+++ PAGE EXTRACT +++

We managed to get the scene. I never crossed the thug threshold, but that’s ok. I was hot and slightly irritable the rest of the day.

Shooting multiple scenes with quite a bit of blocking takes a while. We shot for five hours, at the end of which we still had four scenes to get and decided to come back for another day to finish.

The kids were troopers. When you’re working with professional actors, shooting is trying, the waiting around is frustrating, and the pressure to perform sets everyones nerves on edge. When you are working with untrained kids, everything feels exponentially harder. That said, they have all my respect and admiration for how they soldiered on. Filming is not glamorous. Getting usable footage is difficult and requires multiple takes, from multiple angles, and a lot of repetition.

I am excited about what we accomplished yesterday, and I know they can’t wait to see the final product.

Week One as a Teacher

As I mentioned on Wednesday, I am doing a writing and acting workshop with a group of local teens. Our first day we attempted to make the elements of Story Arc and Character Arc both interesting and accessible to a group of teenagers whose summer brains are operating at full-force.

Aside: Summer brain is the slush your gray matter changes into over the break from school due to the sweltering heat, the many hours spent playing video games, your transformation into a creature of the night, and all the slushies/Frostys/Acai Berry Bowls you can eat while still not getting your ass up off the couch. Being a teen on summer break was, seriously, the best!

Their brains seemed relatively intact, which made our jobs a lot easier. (And way more fun.) The first thing I learned about teaching teenagers comes from the wisdom of Sun Tzu’s Art of War, and is poorly paraphrased here, by me: Success depends on winning decisive engagements quickly. 

I’ve yet to meet a teen, or a 28-year-old writer spright, with a tolerance for blathering. My co-teacher (who is a more patient person and a highly trained actor) and I divided to conquer. We also talked really fast and tried to make them constantly answer questions so they wouldn’t fall asleep or yank phones out of pockets to Tweet about their lame-ass teachers. We knew they would stay awake, but what we wanted was them to care. Teens, as a rule, can’t openly care. But there are subtle hints they give you that show they do (again, not getting on their phones) and that means you’re winning.

+++ DATASET EXCERPT +++

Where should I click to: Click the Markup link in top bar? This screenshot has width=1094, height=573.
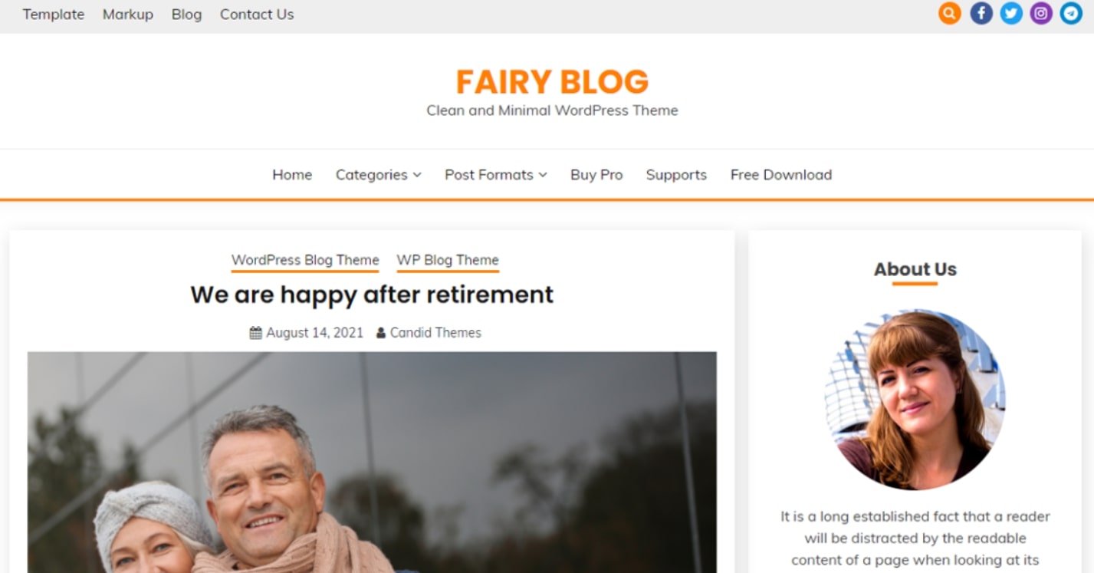128,14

+++

## [REQUIRED ACTION]
Answer these about the text on filming and teaching teens:
(a) How many hours did the shoot last?
(b) What kind of workshop is being taught to the local teens?
(c) Whose Art of War is paraphrased about teaching teenagers?
The material has nothing to do with the text.

## [OUTPUT OF THE EXERCISE]
(a) Five hours
(b) A writing and acting workshop
(c) Sun Tzu's